Mon | Dec 23, 2024

Gordon Robinson | PAJ’s mission

Published:Sunday | July 31, 2022 | 12:07 AM
I still find it odd that it took NYM almost 30 years to realize Erin Overbey was “unnecessarily hostile” and “opportunistic” and then fired her summarily.
I still find it odd that it took NYM almost 30 years to realize Erin Overbey was “unnecessarily hostile” and “opportunistic” and then fired her summarily.
1
2

As if to provide cosmic emphasis to my opinion (July 10; Long Road to Press Freedom in Jamaica) there’s more to press freedom than constitutional law, a firestorm erupted shortly thereafter at the New Yorker Magazine (NYM).

Among my proposed solutions to what I consider an absence of press freedom in Jamaica, I wrote then , “Until the PAJ acts like a working journalists’ trade union and defends journalists, journalism and ‘press freedom’ from institutional vulnerability to attack by the wealthy, powerful, or connected, I’ll continue to believe and disseminate my opinion that there’s no press freedom in Jamaica.”

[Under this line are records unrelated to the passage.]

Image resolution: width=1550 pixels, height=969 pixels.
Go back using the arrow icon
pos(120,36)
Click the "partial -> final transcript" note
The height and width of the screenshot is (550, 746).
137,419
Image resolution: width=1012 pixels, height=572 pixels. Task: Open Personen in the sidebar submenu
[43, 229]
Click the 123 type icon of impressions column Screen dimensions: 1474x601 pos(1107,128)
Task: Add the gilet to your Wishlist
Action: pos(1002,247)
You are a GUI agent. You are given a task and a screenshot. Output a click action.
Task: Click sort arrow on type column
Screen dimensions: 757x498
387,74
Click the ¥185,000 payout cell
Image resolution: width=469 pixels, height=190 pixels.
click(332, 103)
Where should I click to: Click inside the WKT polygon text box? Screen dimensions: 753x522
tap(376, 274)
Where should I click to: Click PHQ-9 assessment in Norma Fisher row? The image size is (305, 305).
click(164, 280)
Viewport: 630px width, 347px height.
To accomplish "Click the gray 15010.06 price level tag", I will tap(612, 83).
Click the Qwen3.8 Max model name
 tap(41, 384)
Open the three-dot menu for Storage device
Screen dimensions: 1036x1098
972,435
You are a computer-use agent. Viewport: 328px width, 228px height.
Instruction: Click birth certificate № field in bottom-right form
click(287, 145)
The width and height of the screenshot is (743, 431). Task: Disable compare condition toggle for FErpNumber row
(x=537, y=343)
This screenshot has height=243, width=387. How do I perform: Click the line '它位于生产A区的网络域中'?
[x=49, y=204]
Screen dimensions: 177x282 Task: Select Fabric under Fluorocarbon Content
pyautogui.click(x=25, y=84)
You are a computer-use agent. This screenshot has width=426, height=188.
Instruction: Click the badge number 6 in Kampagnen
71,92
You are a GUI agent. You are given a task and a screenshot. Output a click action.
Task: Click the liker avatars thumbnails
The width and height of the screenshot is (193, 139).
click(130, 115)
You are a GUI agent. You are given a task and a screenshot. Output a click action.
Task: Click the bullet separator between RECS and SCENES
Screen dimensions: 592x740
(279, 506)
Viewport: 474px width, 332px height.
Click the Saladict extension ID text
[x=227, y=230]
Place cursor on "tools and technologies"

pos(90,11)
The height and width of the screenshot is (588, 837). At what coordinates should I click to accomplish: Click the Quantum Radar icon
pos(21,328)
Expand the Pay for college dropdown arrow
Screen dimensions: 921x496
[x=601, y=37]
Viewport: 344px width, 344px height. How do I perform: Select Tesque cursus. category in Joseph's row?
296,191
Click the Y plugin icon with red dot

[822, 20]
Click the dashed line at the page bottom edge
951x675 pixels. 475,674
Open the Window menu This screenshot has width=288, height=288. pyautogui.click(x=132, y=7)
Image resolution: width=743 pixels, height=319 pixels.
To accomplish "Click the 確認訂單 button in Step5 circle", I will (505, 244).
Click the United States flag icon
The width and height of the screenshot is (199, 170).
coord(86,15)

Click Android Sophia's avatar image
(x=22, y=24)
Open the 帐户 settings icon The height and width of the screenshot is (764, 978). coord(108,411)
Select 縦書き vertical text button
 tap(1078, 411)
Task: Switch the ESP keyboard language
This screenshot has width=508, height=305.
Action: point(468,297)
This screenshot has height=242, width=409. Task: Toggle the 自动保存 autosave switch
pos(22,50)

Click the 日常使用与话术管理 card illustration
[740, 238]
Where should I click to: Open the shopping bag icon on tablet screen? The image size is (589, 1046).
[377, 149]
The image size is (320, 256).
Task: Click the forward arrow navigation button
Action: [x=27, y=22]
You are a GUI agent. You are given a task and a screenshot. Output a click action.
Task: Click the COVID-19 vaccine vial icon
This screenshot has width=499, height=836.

So, on July 25, we learned NYM fired its long time archivist and Sunday archive/classics newsletter editor, Erin Overbey. I first discovered this from a lengthy tirade posted on Twitter by Ms. Overbey. Space (and relevance) won’t permit a full verbatim record but, inter alia, she wrote , “So [NYM] has fired me, effective immediately. I’m speaking with the union about potentially filing a grievance on the termination ….”

Right away keen observers will note she has a union to represent her. I’ve repeatedly suggested the Press Association of Jamaica (PAJ) should register as a trade union so it can engage in collective bargaining on behalf of its members on many issues that have limited press freedom for too long.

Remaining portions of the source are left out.